# [INPUT DATA]
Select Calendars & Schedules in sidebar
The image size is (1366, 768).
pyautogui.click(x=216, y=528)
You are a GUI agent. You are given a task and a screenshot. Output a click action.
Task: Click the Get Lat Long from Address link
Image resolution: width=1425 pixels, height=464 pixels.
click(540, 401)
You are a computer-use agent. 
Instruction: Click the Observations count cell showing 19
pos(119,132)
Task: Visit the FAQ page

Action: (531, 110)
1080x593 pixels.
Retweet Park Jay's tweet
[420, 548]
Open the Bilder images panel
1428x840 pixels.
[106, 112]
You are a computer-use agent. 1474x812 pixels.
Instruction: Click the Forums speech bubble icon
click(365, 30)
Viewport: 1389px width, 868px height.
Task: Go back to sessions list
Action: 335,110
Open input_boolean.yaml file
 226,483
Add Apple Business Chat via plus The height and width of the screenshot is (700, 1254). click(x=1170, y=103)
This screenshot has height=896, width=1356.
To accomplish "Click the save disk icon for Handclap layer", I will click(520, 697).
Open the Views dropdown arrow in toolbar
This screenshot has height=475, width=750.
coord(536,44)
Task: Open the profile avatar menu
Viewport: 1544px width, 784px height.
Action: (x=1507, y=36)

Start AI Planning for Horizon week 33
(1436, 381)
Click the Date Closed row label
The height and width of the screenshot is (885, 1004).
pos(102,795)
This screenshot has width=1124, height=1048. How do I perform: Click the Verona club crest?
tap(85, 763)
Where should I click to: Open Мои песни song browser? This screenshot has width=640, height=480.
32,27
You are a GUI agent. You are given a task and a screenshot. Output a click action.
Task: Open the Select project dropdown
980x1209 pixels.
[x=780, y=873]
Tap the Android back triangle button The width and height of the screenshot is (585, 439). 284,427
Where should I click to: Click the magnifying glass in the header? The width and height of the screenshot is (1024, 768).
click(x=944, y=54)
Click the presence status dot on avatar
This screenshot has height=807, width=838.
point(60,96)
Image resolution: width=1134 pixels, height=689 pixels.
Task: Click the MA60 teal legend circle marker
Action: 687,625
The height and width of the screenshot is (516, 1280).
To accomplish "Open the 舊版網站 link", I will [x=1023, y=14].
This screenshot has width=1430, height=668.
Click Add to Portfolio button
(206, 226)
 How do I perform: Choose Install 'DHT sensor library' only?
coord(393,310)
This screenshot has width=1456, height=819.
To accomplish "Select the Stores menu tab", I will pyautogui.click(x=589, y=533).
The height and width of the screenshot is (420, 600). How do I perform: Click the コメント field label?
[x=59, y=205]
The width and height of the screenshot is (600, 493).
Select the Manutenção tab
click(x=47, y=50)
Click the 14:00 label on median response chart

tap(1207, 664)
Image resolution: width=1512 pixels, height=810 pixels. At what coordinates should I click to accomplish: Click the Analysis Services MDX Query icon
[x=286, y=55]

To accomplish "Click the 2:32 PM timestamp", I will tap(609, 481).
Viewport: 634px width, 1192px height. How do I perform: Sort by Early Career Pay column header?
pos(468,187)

# [YOUR INSTRUCTIONS]
Put into a numbered list the records starting at the line containing "Viewport: 634px width, 1192px" and ending at the end of the records, skipping any blank lines.

# [OUTPUT OF THE EXERCISE]
1. Viewport: 634px width, 1192px height. How do I perform: Sort by Early Career Pay column header?
2. pos(468,187)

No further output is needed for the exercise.